*PASSAGE SHOWN*.

#####

Vedas are open to all


The story of Janasruti in Chandogya Upanishad (Ch. U.) is largely unknown to the vast majority of Hindus. It should be widely known, however, since the story suggests that the Upanishads and the Vedas are open for study to all Hindus. If this is true then why is it that most Hindus are today convinced that the Vedas support discrimination against Shudras? The answer to this question will be answered in this article.

My interest in this story was first aroused after I read a letter written by Vivekananda on 7th August, 1889. I give below an excerpt from that letter:

1. Does any narrative occur about Satyakama, son of Jabala, and about Janasruti, anywhere else in the Vedas excepting the Upanishads?

2. In most cases where Shankara quotes Smriti in his commentary on the Vedanta Sutras, he cites the authority of the Mahabharata. But seeing that we find clear proofs about caste being based on qualification both in the Bhismaparva of the Mahabharata and in the stories of the Ajagara and of Uma and Maheswara, has he made any mention in his writings of this fact?

3. The doctrine of caste in the Purusha Sukta of the Vedas does not make it hereditory – so what are those instances in the Vedas where caste has been made a matter of hereditary transmission?

4. The Acharya could not adduce any proof from the Vedas to the effect that the Shudra should not study the Vedas. He only quotes "The Shudra is not conceived of as a performer of Yajna or Vedic sacrifice" (Taittiriya Samhita VII.i.1.6) to maintain that when he is not entitled to perform the Yajnas, he has neither any right to study the Upanishads or like. But the same Acharya contends with reference to "Athatho Brahmajijnasa" (Now then commences The inquiry about Brahman) (Vedanta Sutras I.i.1) that the word Atha here does not mean ‘subsequent to the study of the Vedas’, because it is contrary to proof
that the study of the Upanishads is not permissible without the previous study of the Vedic mantras and Brahmanas and because there is no intrinsic sequence between the Vedic Karma-Kanda and Vedic Jnana-Kanda. It is evident, therefore, that one may attain to the knowledge of Brahman without having studied the ceremonial part of the Vedas. So if there is no sequence between the sacrificial practices and Jnana, why does the Acharya contradict his own statement when it is the case of Shudras, by inserting the clause "by force of the same logic?" Why should the Shudra not study the Upanishads?(1)

#####

*TASKS TO COMPLETE*.
(A) Return the portion of the article on Vedic study from "Vedas are open to" up to and including "in this article.", unchanged.
(B) Update the records from the start up to and including the line with "pos(850,93)", replacing "checkmark" with "tick mark" and leaving everything else as it is. Give only those lines.
The article and the records come from unrelated sources.

#####

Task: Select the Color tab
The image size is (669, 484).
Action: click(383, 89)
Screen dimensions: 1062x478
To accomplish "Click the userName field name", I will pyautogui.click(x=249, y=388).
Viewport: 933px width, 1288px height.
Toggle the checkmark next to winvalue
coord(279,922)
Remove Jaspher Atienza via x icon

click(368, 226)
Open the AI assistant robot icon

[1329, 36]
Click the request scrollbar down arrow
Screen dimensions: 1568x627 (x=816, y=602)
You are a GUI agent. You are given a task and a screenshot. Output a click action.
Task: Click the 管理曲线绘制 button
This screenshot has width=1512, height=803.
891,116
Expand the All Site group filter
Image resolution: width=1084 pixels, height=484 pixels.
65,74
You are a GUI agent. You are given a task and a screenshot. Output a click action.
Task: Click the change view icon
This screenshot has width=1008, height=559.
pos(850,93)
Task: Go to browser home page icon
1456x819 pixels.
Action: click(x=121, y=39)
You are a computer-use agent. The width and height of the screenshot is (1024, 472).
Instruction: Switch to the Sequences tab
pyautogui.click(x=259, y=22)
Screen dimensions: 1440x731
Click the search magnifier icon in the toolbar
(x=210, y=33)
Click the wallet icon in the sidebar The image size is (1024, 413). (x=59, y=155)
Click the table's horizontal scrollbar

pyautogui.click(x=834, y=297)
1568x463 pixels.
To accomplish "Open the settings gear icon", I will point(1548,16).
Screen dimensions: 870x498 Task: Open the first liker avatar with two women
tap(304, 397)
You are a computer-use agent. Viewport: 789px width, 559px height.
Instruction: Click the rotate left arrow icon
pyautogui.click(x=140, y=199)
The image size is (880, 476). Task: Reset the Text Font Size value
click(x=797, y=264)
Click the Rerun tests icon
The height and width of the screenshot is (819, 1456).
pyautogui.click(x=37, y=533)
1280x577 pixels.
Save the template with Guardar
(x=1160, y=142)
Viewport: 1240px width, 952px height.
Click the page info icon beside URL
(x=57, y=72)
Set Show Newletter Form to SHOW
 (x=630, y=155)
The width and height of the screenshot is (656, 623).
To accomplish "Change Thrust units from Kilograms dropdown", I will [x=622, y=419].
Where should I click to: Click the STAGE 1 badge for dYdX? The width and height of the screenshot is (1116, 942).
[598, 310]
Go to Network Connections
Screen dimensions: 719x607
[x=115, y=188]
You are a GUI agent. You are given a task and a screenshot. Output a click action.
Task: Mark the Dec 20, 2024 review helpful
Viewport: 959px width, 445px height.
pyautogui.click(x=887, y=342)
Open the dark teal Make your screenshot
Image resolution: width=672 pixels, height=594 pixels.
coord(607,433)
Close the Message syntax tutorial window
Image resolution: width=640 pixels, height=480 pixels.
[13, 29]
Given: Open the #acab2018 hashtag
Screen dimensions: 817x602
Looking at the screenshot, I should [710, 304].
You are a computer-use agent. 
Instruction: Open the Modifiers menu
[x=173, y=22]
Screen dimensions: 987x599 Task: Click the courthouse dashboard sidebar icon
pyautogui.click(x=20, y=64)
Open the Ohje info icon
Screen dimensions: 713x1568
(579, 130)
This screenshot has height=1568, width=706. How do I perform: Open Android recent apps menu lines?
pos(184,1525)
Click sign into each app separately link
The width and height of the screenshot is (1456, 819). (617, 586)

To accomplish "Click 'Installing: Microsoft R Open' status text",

#####

*RESPONSE LIST*.
(A)
Vedas are open to all


The story of Janasruti in Chandogya Upanishad (Ch. U.) is largely unknown to the vast majority of Hindus. It should be widely known, however, since the story suggests that the Upanishads and the Vedas are open for study to all Hindus. If this is true then why is it that most Hindus are today convinced that the Vedas support discrimination against Shudras? The answer to this question will be answered in this article.

(B)
Task: Select the Color tab
The image size is (669, 484).
Action: click(383, 89)
Screen dimensions: 1062x478
To accomplish "Click the userName field name", I will pyautogui.click(x=249, y=388).
Viewport: 933px width, 1288px height.
Toggle the tick mark next to winvalue
coord(279,922)
Remove Jaspher Atienza via x icon

click(368, 226)
Open the AI assistant robot icon

[1329, 36]
Click the request scrollbar down arrow
Screen dimensions: 1568x627 (x=816, y=602)
You are a GUI agent. You are given a task and a screenshot. Output a click action.
Task: Click the 管理曲线绘制 button
This screenshot has width=1512, height=803.
891,116
Expand the All Site group filter
Image resolution: width=1084 pixels, height=484 pixels.
65,74
You are a GUI agent. You are given a task and a screenshot. Output a click action.
Task: Click the change view icon
This screenshot has width=1008, height=559.
pos(850,93)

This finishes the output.